В довершение всего матушка улыбнулась, увидев нянюшку, или, по крайней мере, приподняла уголки губ. А это уже по-настоящему тревожный знак. Ведь матушка улыбалась только в одном случае: если с теми, кто это заслуживает, случалось что-нибудь нехорошее.
– О, Гита, как я рада тебя видеть!
– С тобой все в порядке, Эсме?
– В жизни не чувствовала себя лучше, дорогая.
Пение продолжилось.
– Хм… Разбираешь старые тряпки, да? – поинтересовалась нянюшка. – Собралась наконец сшить одеяло?
Матушка Ветровоск твердо верила, что когда-нибудь сошьет лоскутное одеяло. Однако занятие это требует немалого терпения, поэтому за истекшие пятнадцать лет матушке удалось сметать всего три лоскута. Однако, подобно многим другим ведьмам, она продолжала собирать старую одежду. Это было в их обычаях. Ведь старые вещи, как и старые дома, с годами обретают собственные души. Любая ведьма не в силах устоять, если дело касается одежды со следами активной носки.
– Где-то тут было, – пробормотала матушка. – Ага, вот…
Она гордо взмахнула платьем. Преимущественно розового цвета.
– Так и знала, что оно тут! – воскликнула матушка. – Почти ненадеванное. И мне как раз впору.

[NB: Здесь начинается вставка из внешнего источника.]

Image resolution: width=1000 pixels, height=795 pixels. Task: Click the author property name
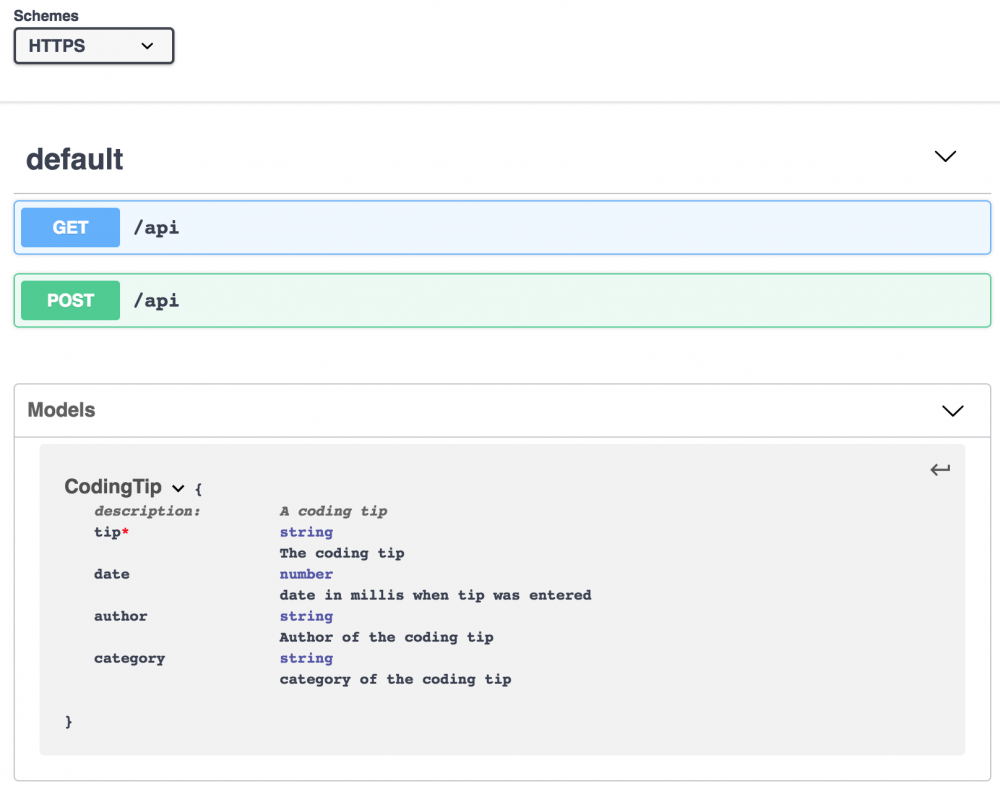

– Ты собираешься его надеть? – охнула нянюшка.
Острый взгляд ярко-голубых матушкиных глаз обратился на нее. Таким взглядом можно было рубить коленки. Нянюшка вздохнула бы с облегчением, услышав в ответ нечто вроде: «Нет, я собираюсь его съесть, старая ты дура!». Но вместо очевидного ответа подруга расслабилась и немного обеспокоенно сказала:
– Думаешь, мне не подойдет?
Воротник платья был отделан кружевом. Нянюшка судорожно сглотнула.
– Обычно ты носишь черное, – напомнила она. – Даже чаще, чем обычно. Можно сказать, всегда.
– И выгляжу довольно уныло, – решительно заявила матушка. – Пришло время слегка оживить гардеробчик, тебе не кажется?
– Но оно такое… розовое…
Матушка отложила платье в сторону и, к ужасу нянюшки, взяла ее за руку.
– А знаешь, Гита, – серьезно сказала она, – мне кажется, я слишком всерьез увлеклась этими Испытаниями. Веду себя как барбос на сене.
– Сука… – рассеянно обронила нянюшка Ягг.
На секунду глаза матушки вновь превратились в два сапфира.
– Что?
– Э-э… Как сука на сене, – пробормотала нянюшка. – Не барбос.
– Хм… Ну да. Спасибо, что поправила. Ну что ж, подумала я. Не пора ли отойти в сторонку – подбодрить, так сказать, молодежь. Должна сказать… я ведь действительно не очень хорошо обращалась с людьми, да?
– Э-э…
– Я попыталась вести себя мило, – продолжила матушка. – Но вышло не совсем удачно. К огромному моему сожалению.
– Тебе никогда не удавалось быть… милой, – согласилась нянюшка.
Матушка грустно улыбнулась. Но как бы ни вглядывалась в улыбку нянюшка, она не смогла разглядеть ничего, кроме искреннего беспокойства.